Toxicology Study Manager

Location
New York, NY, United States
Posted
Sep 22, 2021
Ref
2690049805
Discipline
Science/R&D, Toxicology
Hotbed
Pharm Country
Required Education
Bachelors Degree
Position Type
Full time
OVID Therapeutics

Ovid Therapeutics Inc. is a New York-based biopharmaceutical company using its BoldMedicine® approach to develop medicines that transform the lives of patients with rare neurological disorders. We believe these disorders represent an attractive area for drug development as the understanding of the underlying biology has grown meaningfully over the last few years and today represents a substantial opportunity medically and commercially. Based on recent scientific advances in genetics and the biological pathways of the brain, we aim to identify, discover and acquire novel compounds for the treatment of rare neurological disorders. We have built a deep knowledge of such disorders, how to treat them and how to develop the clinically meaningful endpoints required for development of a compound in these disorders. We continue to execute on our strategy to build this pipeline by discovering, in-licensing and collaborating with leading biopharmaceutical companies and academic institutions. Ovid's emerging pipeline programs include OV329, a small molecule GABA aminotransferase inhibitor for seizures associated with Tuberous Sclerosis Complex and Infantile Spasms; OV882, a short hairpin RNA therapy approach for Angelman syndrome; OV815, a genetic therapy approach for KIF1A associated neurological disorder; and other non-disclosed research targets.
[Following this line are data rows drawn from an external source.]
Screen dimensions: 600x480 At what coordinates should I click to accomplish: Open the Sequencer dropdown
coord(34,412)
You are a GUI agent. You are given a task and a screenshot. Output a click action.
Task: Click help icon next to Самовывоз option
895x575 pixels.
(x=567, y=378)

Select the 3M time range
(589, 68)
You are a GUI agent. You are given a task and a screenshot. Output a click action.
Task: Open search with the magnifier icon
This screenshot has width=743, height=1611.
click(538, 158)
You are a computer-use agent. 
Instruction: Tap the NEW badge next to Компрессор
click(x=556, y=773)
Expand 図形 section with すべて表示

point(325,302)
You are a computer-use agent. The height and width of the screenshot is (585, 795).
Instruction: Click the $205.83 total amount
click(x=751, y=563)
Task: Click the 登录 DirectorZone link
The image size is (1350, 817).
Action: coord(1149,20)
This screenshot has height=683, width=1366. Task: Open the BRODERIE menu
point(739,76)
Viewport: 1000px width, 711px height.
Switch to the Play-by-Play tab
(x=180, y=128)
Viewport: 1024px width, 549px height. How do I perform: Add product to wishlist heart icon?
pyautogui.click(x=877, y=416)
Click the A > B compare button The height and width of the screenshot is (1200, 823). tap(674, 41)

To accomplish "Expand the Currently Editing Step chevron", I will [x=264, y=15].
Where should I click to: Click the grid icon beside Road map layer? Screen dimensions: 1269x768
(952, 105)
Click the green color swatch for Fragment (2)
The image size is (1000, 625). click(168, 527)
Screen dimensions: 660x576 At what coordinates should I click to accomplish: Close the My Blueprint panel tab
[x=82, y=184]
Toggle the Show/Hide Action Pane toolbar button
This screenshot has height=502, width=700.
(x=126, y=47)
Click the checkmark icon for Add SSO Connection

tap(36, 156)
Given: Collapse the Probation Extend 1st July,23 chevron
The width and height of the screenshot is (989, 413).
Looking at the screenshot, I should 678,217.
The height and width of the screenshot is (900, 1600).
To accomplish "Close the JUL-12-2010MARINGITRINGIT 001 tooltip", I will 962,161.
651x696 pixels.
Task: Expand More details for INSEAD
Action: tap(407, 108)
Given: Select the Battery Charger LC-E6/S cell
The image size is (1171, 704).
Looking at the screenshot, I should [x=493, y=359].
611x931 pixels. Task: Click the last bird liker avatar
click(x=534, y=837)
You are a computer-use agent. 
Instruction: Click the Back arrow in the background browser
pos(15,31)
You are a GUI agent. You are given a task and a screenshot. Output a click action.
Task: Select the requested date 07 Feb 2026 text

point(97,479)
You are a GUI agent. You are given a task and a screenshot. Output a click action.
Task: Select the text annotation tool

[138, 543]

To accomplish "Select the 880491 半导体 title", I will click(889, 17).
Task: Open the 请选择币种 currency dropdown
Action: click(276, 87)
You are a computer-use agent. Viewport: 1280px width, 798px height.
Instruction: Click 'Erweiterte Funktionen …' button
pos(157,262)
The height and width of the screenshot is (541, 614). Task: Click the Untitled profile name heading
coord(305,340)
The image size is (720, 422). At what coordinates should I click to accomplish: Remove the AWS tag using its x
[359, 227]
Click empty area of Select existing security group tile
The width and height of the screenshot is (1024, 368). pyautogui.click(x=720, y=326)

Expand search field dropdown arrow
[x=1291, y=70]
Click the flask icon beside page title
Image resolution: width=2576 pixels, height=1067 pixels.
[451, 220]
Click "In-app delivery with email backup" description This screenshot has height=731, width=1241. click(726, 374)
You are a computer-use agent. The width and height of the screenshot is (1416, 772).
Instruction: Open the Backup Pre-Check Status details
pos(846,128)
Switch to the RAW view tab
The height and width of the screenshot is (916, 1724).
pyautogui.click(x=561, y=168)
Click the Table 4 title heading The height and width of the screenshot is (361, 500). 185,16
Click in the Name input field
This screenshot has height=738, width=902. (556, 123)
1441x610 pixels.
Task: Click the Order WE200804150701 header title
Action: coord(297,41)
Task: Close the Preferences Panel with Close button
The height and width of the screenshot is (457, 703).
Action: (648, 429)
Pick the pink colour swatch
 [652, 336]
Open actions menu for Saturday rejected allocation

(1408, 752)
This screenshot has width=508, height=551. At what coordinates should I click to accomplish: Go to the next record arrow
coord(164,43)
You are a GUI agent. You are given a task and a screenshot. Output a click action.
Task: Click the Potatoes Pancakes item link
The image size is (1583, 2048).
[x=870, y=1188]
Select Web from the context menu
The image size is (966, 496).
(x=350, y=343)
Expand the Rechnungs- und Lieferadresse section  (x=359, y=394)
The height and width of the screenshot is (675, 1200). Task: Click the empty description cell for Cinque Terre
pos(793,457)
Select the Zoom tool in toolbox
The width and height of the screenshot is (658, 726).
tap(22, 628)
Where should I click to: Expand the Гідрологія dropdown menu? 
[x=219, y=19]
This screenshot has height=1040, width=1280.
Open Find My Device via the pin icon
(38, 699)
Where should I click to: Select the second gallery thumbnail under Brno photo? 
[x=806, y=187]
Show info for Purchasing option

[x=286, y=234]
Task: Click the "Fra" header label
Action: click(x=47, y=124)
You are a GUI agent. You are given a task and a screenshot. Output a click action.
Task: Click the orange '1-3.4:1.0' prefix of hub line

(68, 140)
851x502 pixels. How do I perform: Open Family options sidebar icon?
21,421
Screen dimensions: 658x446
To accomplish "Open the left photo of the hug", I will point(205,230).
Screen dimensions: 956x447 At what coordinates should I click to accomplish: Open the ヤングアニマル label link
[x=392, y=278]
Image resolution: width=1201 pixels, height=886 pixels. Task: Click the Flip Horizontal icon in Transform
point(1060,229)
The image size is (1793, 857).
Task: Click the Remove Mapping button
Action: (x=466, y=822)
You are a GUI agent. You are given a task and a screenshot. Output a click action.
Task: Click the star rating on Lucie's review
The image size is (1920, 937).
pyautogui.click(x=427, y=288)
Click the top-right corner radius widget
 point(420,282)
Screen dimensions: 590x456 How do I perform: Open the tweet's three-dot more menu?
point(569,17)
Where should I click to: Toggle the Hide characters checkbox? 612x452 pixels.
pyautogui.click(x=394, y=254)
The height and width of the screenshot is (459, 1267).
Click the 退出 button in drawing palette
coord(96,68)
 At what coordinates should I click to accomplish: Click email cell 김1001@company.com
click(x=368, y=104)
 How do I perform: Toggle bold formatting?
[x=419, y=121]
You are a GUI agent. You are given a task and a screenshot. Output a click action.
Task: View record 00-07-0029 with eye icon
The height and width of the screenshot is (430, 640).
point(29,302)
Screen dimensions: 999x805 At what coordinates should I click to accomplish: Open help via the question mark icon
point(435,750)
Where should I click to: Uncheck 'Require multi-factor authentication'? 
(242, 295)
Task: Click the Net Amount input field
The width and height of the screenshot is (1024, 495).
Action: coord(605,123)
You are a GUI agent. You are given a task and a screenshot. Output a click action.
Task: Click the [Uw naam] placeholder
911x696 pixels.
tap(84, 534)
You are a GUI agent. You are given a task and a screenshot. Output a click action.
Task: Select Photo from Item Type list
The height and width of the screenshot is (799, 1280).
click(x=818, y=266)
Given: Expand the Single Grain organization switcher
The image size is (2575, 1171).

For more information on Ovid, please visit www.ovidrx.com

POSITION:

Ovid Therapeutics is seeking a Nonclinical Study Manager with extensive experience in managing regulated toxicology studies to join our Nonclinical Safety Assessment group. As part of a collaborative team, this individual will be a critical player in the execution of toxicology studies supporting the clinical development of therapeutic candidates. This role will report to the Director, Nonclinical Safety Assessment. The incumbent will play a key role in initiating, managing and tracking all aspects of definitive GLP and non-GLP studies conducted at contract research laboratories (CROs). The ideal candidate has performed this function previously; however, exceptional individuals committed to pursuing a career in nonclinical safety evaluation of therapeutics are encouraged to apply.

RESPONSIBILITIES:
  • Coordinate and monitor GLP and non-GLP toxicology studies at CROs; including CRO selection, qualification, study director interactions, maintaining correspondence and study monitoring.
  • Review study protocols, data, study reports, amendments and regulatory filings for accuracy and completeness.
  • Manage study logistics; schedule, track, and monitor study progress, ensure study protocol and report(s) completed within timelines.
  • Coordinate activities among multiple departments internally and externally (e.g. CMC, QA, etc.); schedule meetings as needed.
  • Manage contracts (CDA, MSA, SOW) with CROs.
  • Assist in preparation and review of Regulatory and QA documents
  • Document and communicate study and program status and issues through monthly reports, timelines, minutes, etc..
  • Ensure regulatory compliance and maintain training/certifications.
  • Work closely with Project Managers and other team members to assure timely deliverables.


REQUIREMENTS:
  • Bachelor's degree in biology, biochemistry, toxicology or other scientific discipline.
  • Minimum 2 years of experience in a pharmaceutical/biotech/CRO setting.
  • Demonstrated understanding of GLP and regulatory requirements for the conduct of toxicology studies.
  • Experience with the design and conduct of regulated nonclinical studies.
  • Strong commitment to quality and accountability.
  • Excellent communication and interpersonal skills.
  • Capacity to complete tasks independently.
  • Strong organizational and project management skills.
  • Ability to work effectively and cooperatively in a team environment within condensed timelines.
  • Able to foster strong working relationships with both internal and external partners.


PREFERRED QUALIFICATION:
  • Masters Degree in biology, biochemistry, toxicology or other scientific discipline
  • Experience in nonclinical safety assessment for all stages of drug development.
  • Experience as a Study Manager or Study Monitor in a nonclinical safety/toxicology group or a Study Director at a CRO.